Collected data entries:
* * * * * * *
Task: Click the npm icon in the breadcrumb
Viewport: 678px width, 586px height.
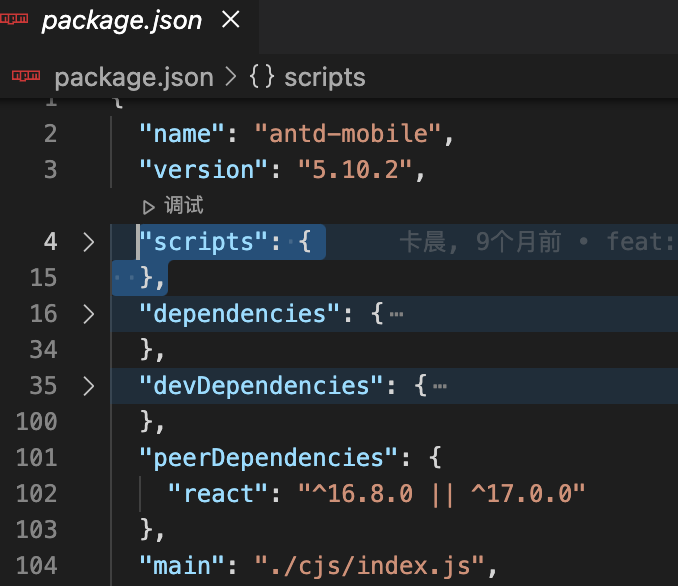Action: 24,77
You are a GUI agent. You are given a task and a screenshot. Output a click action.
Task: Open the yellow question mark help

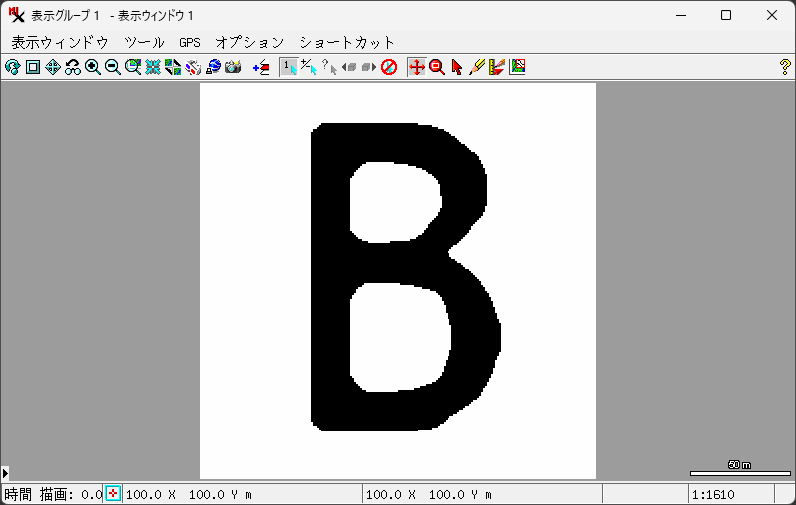(785, 67)
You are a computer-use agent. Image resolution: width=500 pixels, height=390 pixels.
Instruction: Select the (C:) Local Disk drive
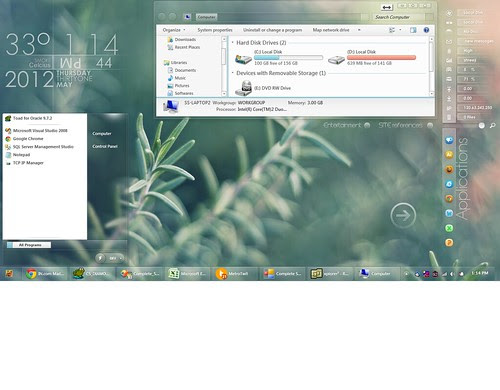pos(279,57)

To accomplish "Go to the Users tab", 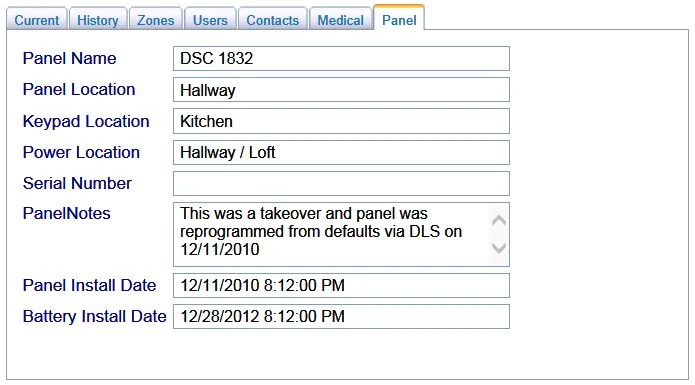I will tap(210, 20).
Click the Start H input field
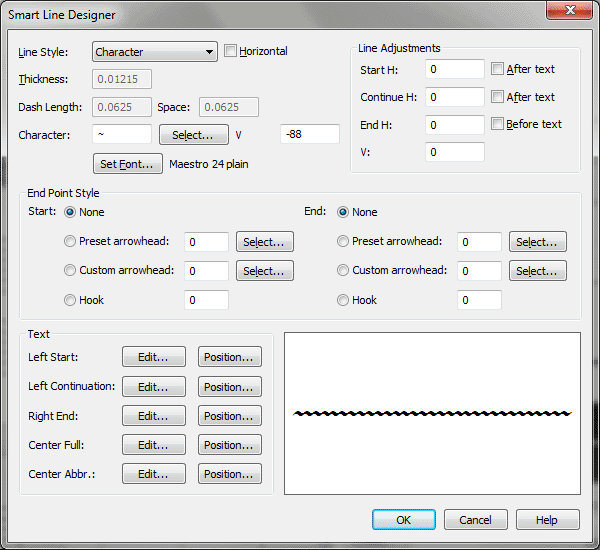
* * * * * * *
### WHAT THE TASK REQUIRES
Among the entries above, tally each line with the string "agent" and state that figure only.

### PROBLEM SOLUTION
2